The good news for Yodel is that I see no reason why their drivers should not at hold intelligence greater than, or at least equal to, a guinea pig.
The bad news is that they appear to be suffering from a severe case of Monkey Shoulder.
I originally encountered this disease in my first job, when I was a young, bright-eyed whippersnapper. A manager gave me some advice on how to have a successful career…
If you are given a task to complete, the situation should be handled in the same way you would treat a monkey on your shoulder.
No, not scream as the demented ape sinks its fangs into your neck. The idea behind this approach is to get the invisible monkey off your shoulder as quickly as you can, by any means necessary.
This may involve delegating the task to a colleague beneath you on the payscale. If that is not possible, deal with the job yourself in a way which is as quick and effortless as possible, regardless of resolution quality.
I don’t work with this manager anymore, but we remain in the same organisation. Since growing older and more experienced, I have learned that this anonymous manager is well-known for cutting corners. To his credit, he earned more money than me 17 years ago and he still does now. He must be doing something right.
Back to Yodel. Based on a number of personal encounters with their ‘service’, I think it is obvious that their employees follow the Monkey Shoulder approach to work. Great for them. Shit for customers like me.
Their latest debacle occurred yesterday, while attempting to deliver a mop to my humble home. This is not a mop of hair – think one half of that famous duo ‘mop and bucket’. I know what you’re thinking – Claire and I are forever treating ourselves to luxury items.
This is where things become hilarious. Hilarious in a sense of ‘how the hell could someone get something so simple so wrong’…
It was late morning when Claire checked the Yodel tracking tool. Apparently our mop had been delivered. Bollocks.
This felt incredibly familiar to Hermes and my missing face mask. While contemplating what our next move should be – my preference being to dress up as a highwayman and hold up the Yodel van – our doorbell rang…
A man was stood at our front door, clutching what looked very much like a mop.
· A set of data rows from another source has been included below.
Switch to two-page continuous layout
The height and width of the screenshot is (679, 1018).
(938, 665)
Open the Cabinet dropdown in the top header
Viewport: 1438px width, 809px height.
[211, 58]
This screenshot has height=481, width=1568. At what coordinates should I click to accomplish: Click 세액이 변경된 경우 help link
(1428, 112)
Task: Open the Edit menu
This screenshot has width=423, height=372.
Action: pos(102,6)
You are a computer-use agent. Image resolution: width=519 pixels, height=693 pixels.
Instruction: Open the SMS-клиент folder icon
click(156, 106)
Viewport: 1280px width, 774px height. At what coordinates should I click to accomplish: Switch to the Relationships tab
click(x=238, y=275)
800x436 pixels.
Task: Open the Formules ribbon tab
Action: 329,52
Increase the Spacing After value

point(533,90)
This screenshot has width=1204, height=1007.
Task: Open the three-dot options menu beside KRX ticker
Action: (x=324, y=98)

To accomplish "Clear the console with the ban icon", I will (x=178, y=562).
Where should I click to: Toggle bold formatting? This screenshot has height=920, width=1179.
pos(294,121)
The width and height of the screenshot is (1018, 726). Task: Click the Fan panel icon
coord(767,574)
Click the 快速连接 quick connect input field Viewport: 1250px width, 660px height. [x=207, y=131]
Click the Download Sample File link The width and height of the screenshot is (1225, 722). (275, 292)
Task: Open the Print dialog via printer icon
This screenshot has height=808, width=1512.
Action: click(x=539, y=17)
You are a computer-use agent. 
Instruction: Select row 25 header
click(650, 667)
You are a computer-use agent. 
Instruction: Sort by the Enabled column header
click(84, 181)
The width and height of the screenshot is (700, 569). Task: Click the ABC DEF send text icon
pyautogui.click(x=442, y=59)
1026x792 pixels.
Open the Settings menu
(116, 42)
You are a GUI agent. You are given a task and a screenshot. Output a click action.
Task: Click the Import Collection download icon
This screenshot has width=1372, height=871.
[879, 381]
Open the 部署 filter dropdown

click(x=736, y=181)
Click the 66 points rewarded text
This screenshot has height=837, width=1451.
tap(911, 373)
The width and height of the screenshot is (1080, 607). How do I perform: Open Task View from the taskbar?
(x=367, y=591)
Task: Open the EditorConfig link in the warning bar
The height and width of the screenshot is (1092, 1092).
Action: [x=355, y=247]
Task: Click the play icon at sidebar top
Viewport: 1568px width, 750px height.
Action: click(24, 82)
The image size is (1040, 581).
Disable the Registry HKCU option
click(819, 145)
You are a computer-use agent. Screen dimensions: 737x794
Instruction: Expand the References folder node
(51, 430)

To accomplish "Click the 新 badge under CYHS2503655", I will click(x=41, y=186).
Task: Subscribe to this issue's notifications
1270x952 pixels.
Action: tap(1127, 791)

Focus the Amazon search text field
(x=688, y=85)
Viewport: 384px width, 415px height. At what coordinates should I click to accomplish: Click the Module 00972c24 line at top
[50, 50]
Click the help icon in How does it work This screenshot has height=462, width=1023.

As he wasn’t offering to clean our house, we could only assume it was our missing delivery.
The very kind gentleman, who we later established lived around the corner, handed us the mop, explaining that a courier had entered his back garden, where he dumped the delivery.
So, as well as committing fraud by lying about making a successful delivery, the courier also trespassed onto a random property to dump a parcel they could not be bothered to deliver themselves.
As the theme song for the famous Australian soap tells us – “Everybody needs good neighbours”. With couriers leaving parcels, packages and letters wherever the feck they like, those words could not hold more truth.
I feel that I must name and shame the company responsible for subjecting their customers to Yodel. In this instance, it was George, Asda.
I do sometimes wonder why online retailers continue to use the likes of Hermes and Yodel. One would imagine that maintaining a positive reputation is pivotal to any company. Would it not make commercial sense to entrust a reliable courier firm to handle their deliveries?
Then I remembered that Fawlty Towers episode… “because he’s cheap!”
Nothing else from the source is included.